AWS Certified Security – Specialty — Question 412

A company’s security engineer must record when specific AWS Lambda functions are invoked. The logs must include the AWS principal that invoked the function. External sources and the company’s developers deliver the Lambda function code by using a variety of languages such as Python, Node.js, and Golang. The security engineer has created an AWS CloudTrail trail with default configuration for the AWS account.

Which solution will meet these requirements with the LEAST operational overhead?

Answer options

• A. Update the Lambda function code to extract the AWS principal from the Lambda context and to write a log entry when the function to be monitored is invoked.
• B. Use Amazon EventBridge (Amazon CloudWatch Events) to configure a rule and custom pattern for lambda:invoke events with a filter on the functions to monitor. Invoke another Lambda function to write the EventBridge (CloudWatch Events) data to Amazon CloudWatch Logs.
• C. Modify the existing CloudTrail trail. Configure the existing CloudTrail trail to monitor Lambda functions as data events.
• D. Create a Lambda layer that provides CloudTrail with a log event that includes the Lambda context when the function is invoked.

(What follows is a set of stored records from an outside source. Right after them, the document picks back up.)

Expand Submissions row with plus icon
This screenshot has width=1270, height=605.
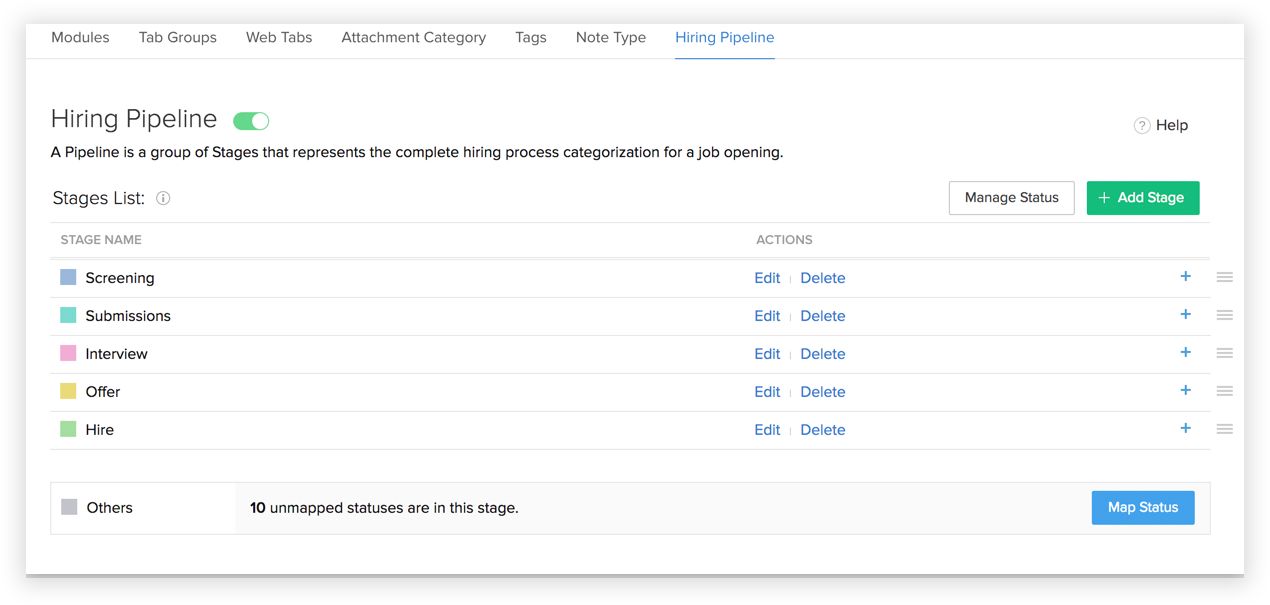(x=1185, y=315)
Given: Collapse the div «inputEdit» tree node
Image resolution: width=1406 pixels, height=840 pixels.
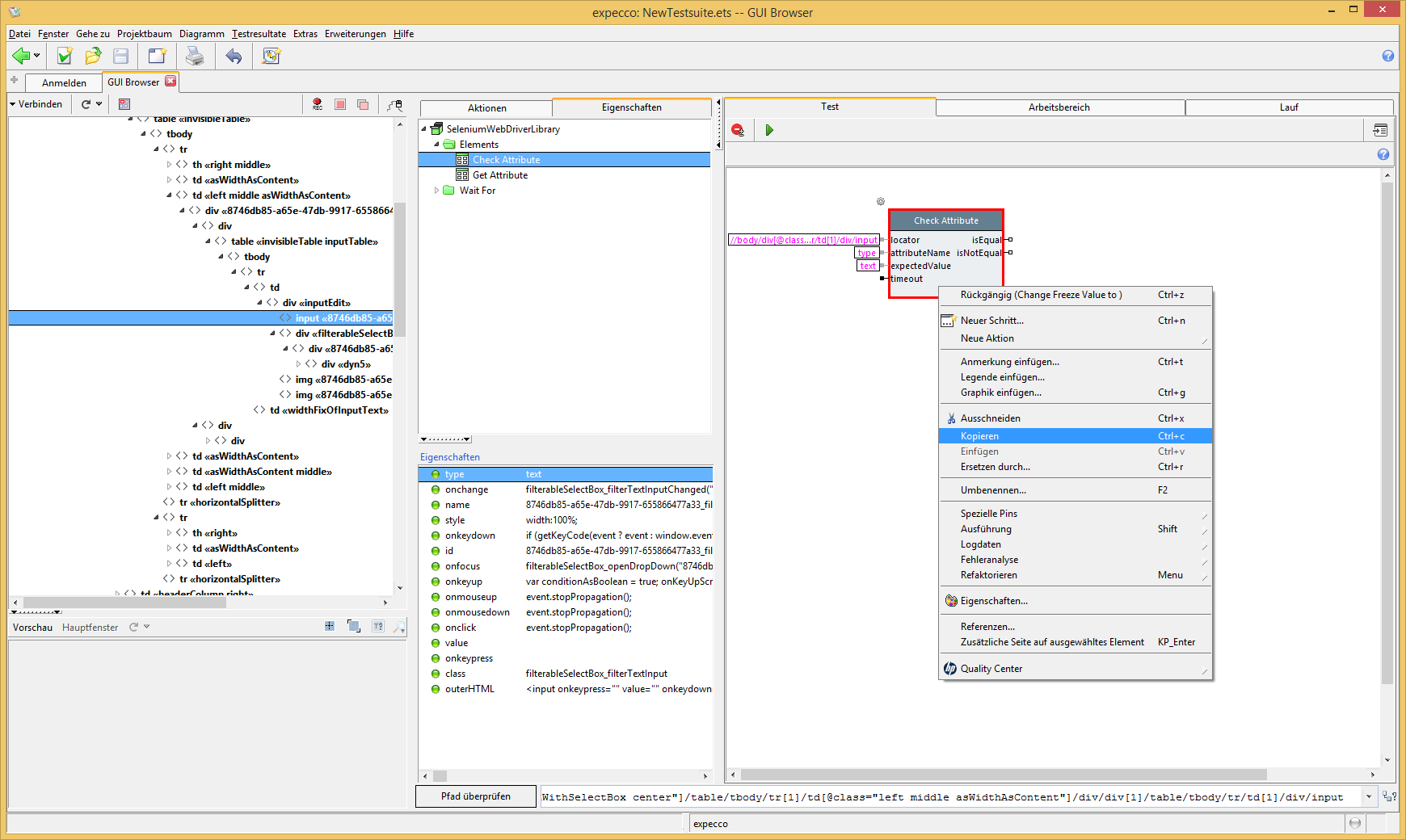Looking at the screenshot, I should [260, 303].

Attach this layer to all Lambda functions that must be monitored.

Correct answer: C

Explanation

AWS CloudTrail data events capture resource-level operations, such as the invocation of AWS Lambda functions, which includes the identity of the invoking AWS principal. Enabling Lambda data events on the existing CloudTrail trail requires no code modifications or additional infrastructure, making it the option with the least operational overhead. Other options involving code updates, custom layers, or EventBridge rules require development effort and ongoing maintenance across multiple programming languages.